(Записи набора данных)
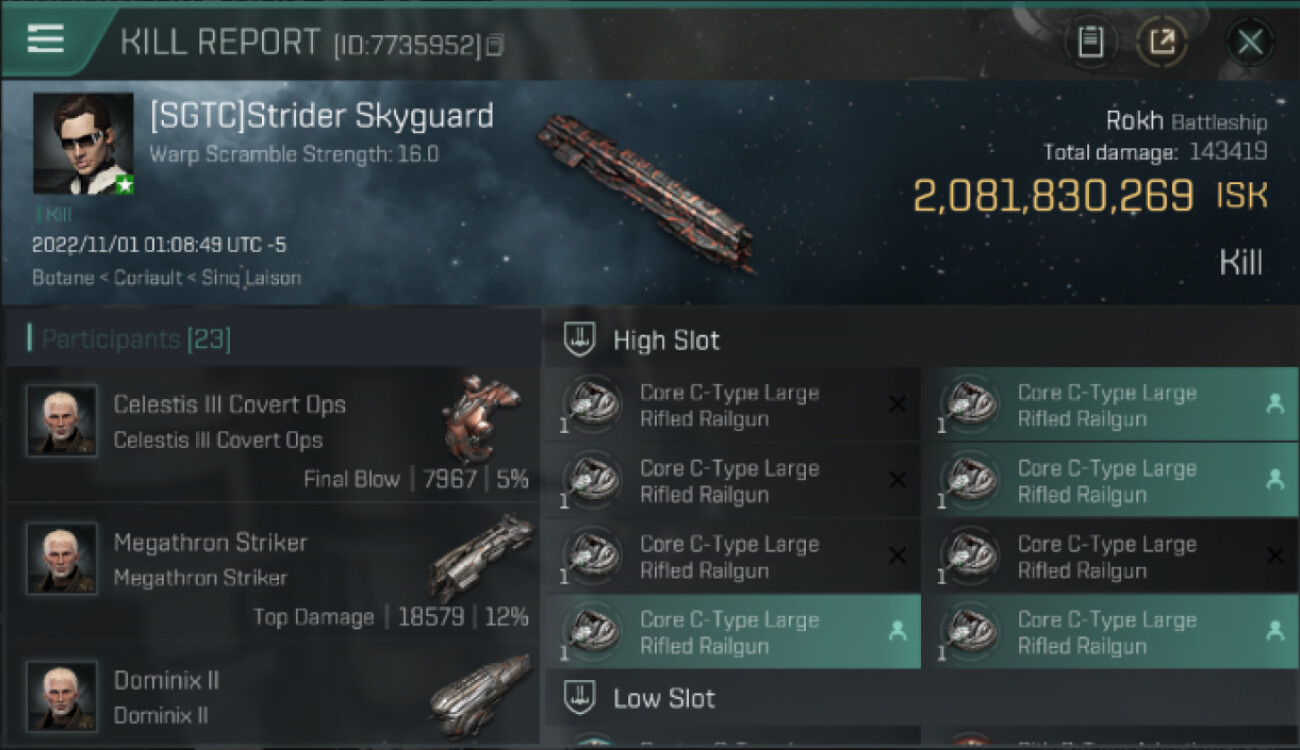Viewport: 1300px width, 750px height.
Task: Open the Botane < Coriault < Sinq Laison location
Action: tap(166, 277)
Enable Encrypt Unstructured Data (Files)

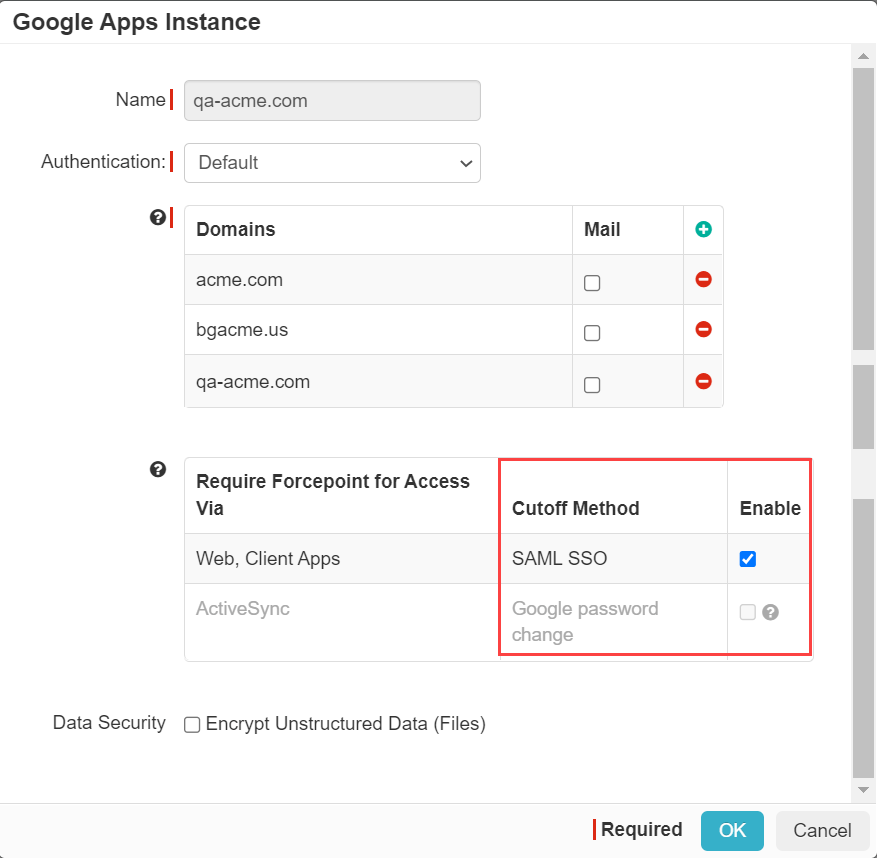point(191,724)
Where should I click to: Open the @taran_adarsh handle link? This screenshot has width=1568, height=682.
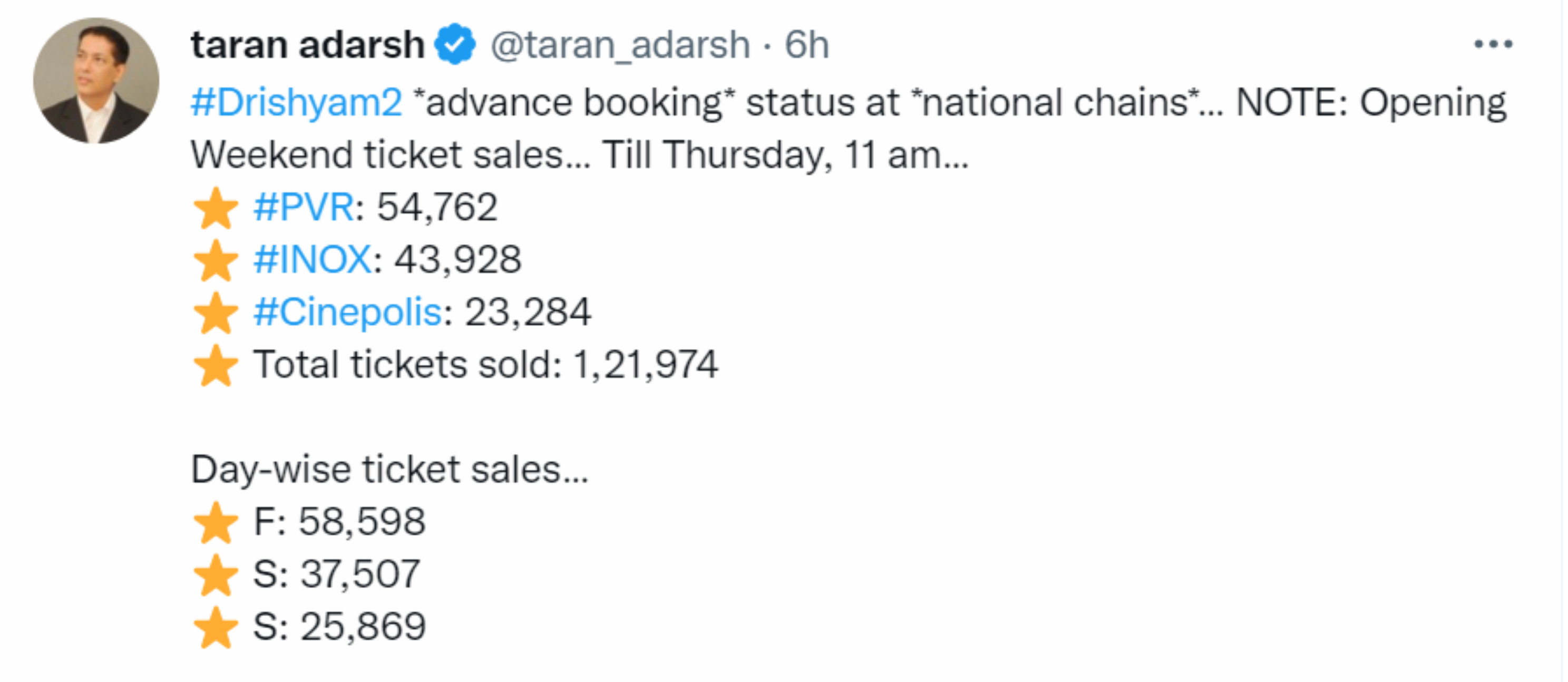[620, 45]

УСЛОВИЕ ЗАДАНИЯ - Скопируйте все приведённые выше данные строка в строку, ничего не меняя. Изображения в ответ не включайте.

ОТВЕТ НА ЗАДАНИЕ -
Viewport: 1300px width, 750px height.
Task: Open the Botane < Coriault < Sinq Laison location
Action: tap(166, 277)
Enable Encrypt Unstructured Data (Files)

point(191,724)
Where should I click to: Open the @taran_adarsh handle link? This screenshot has width=1568, height=682.
[620, 45]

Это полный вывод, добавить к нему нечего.